In Brown’s own experience working on the sea urchin genome, 8% of the raw reads never made it into the published assembly. “We said, ‘Here’s our final assembly. This is what we analyzed. It’s as good as it’s going to get for this paper. We’re done.’”
That’s commonly the case, he says, but it’s not commonly discussed. “It doesn’t make it into the paper; it doesn’t make it into the reader’s head. It doesn’t make it into the discussions between the old guard who largely decide a lot of the funding and initiative efforts,” Brown says.
Leaving out that data has real repercussions. “It short changes anyone who is actually trying to improve the genome,” by presenting an inaccurate view of what is completed.
“Biology computation is enough of a black box for enough biologists that they simply don’t realize how uncertain we really are,” Brown said.
He recounted a conversation over lunch with a colleague trying to choose the “right” option from three slightly different test results. “Why aren’t you content with just having three results?” Brown asked. “Because then we won’t know which result is the correct one,” was the response.
“Why,” Brown countered, “when you only had one result, did you think that was the correct one?”
It’s a paradigm that computer scientists are comfortable with, he said, but biologists are very wary of.
Once the uncertainty inherent in genome assembly is fully open, what can be done to address it? How does one work with 12 different boa constrictor assemblies from the same dataset?
“There are no good ways to combine those assemblies and no good ways to compare those assemblies. We’re really facing a lack of tools,” Brown said. “It’s much more exciting to write your own nifty tool that does something subtly different from what everyone else has done, than to actually do a good job of comparing and evaluating tools.”
Brown joked that any conversation with a scientist would inevitably return to funding, and proved his point by calling for funding to develop the tools needed to compare and combine the results we have. “It all goes hand in hand, right? We can’t get the funding to develop the tools until we have the cultural outlook that says building the tools is useful.”
It’s not just tools that are necessary, but the skills to tackle these problems as well.

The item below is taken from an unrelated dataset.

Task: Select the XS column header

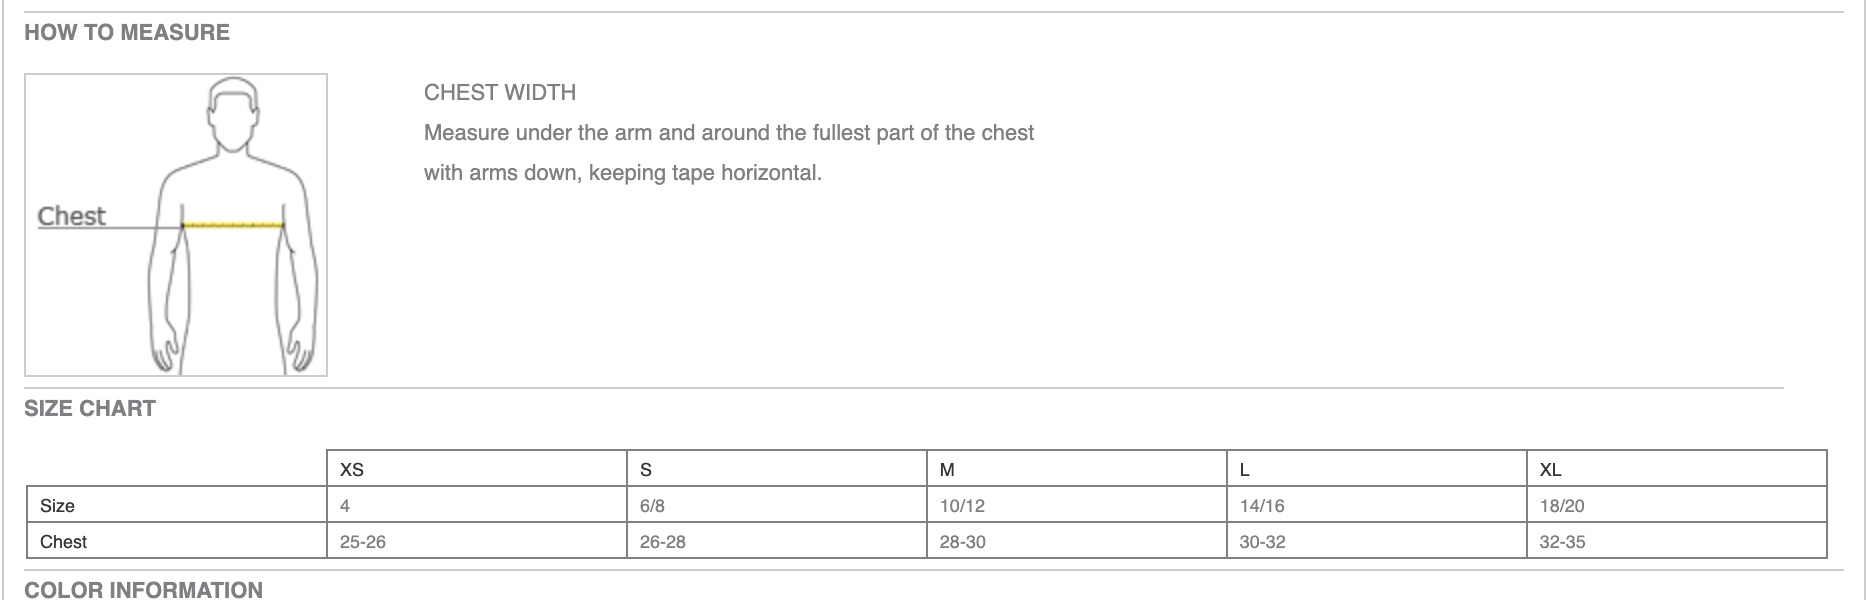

“The goal of assembly projects is not just to generate the assemblies but to generate the population of researchers that can make use of them. Those skills are also what you learn when you have people involved in these software development projects.”
Projects like Assemblathon will drive the maturity of the field, Brown believes. “That’s going to be a lasting legacy of this paper. Who cares what assembly we were using in 2013, but we started to have a much more mature conversation about how we should compare genomes.”